> _Dataset records_
↓↓↓

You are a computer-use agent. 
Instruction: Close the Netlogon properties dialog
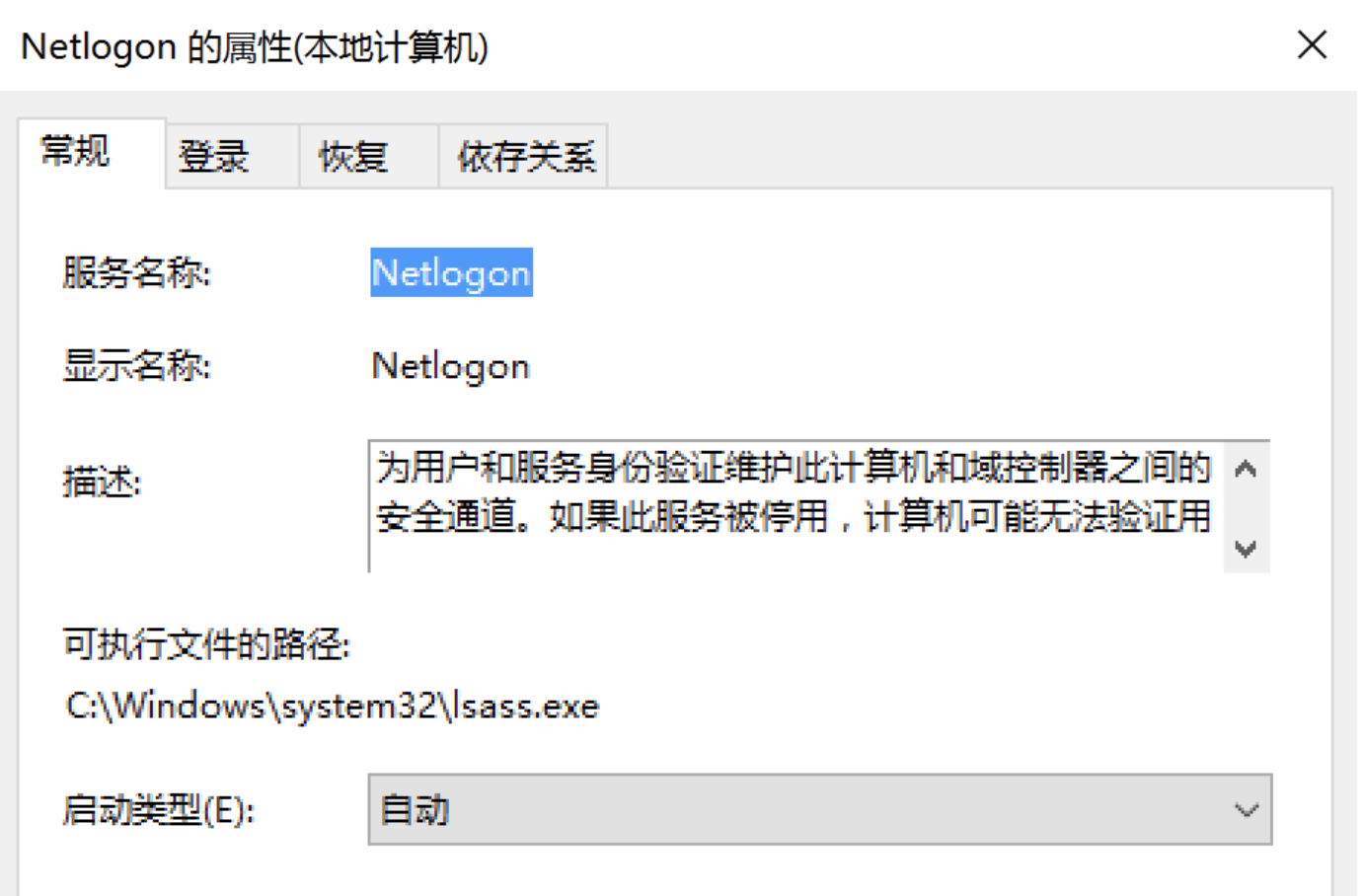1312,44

↑↑↑
↓↓↓

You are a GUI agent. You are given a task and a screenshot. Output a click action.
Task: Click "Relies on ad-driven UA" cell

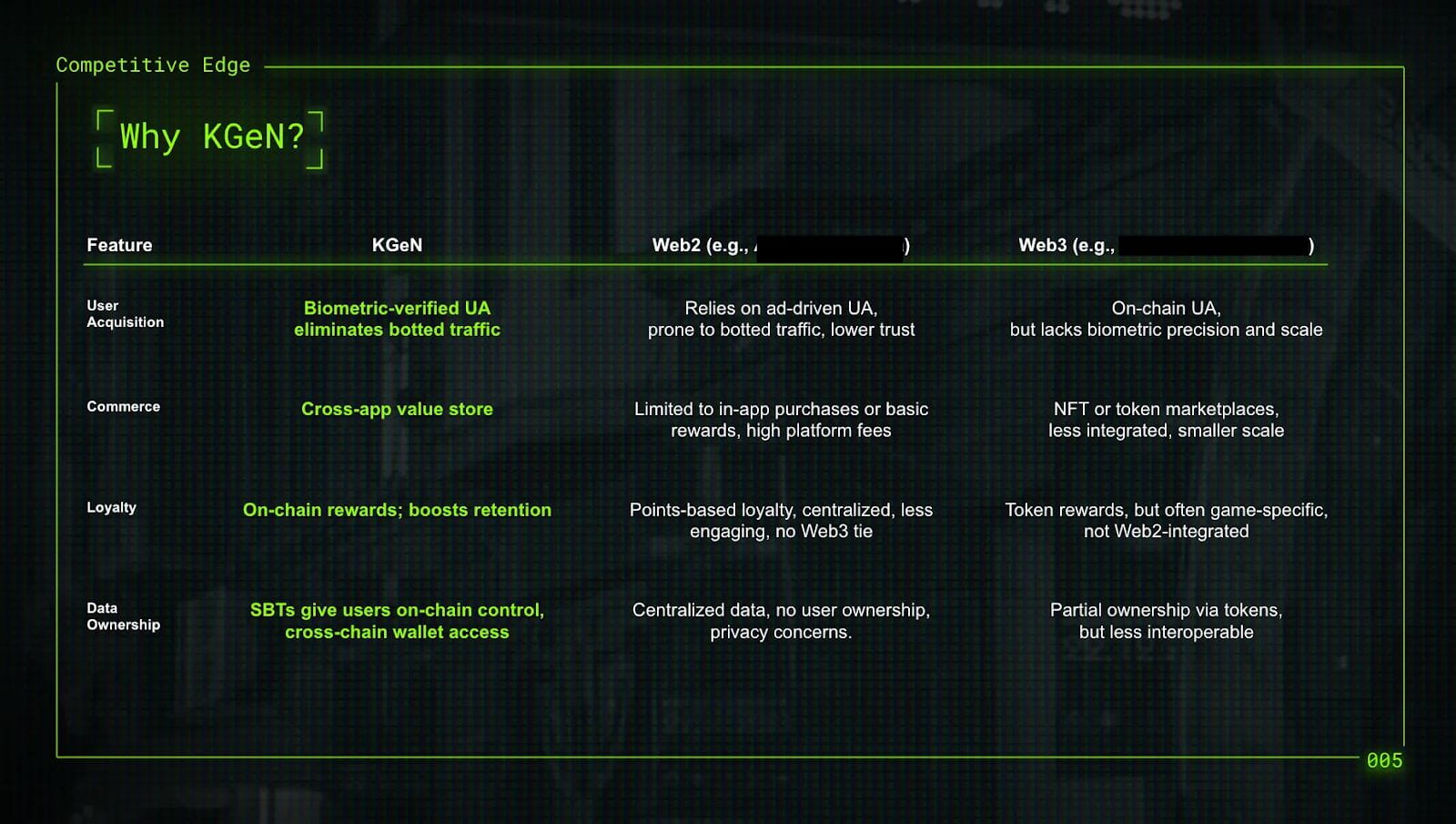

↑↑↑

Tally the lines in the listing above that contain the string "agent", treating uppercase and lowercase as different. Reply with the number alone.

2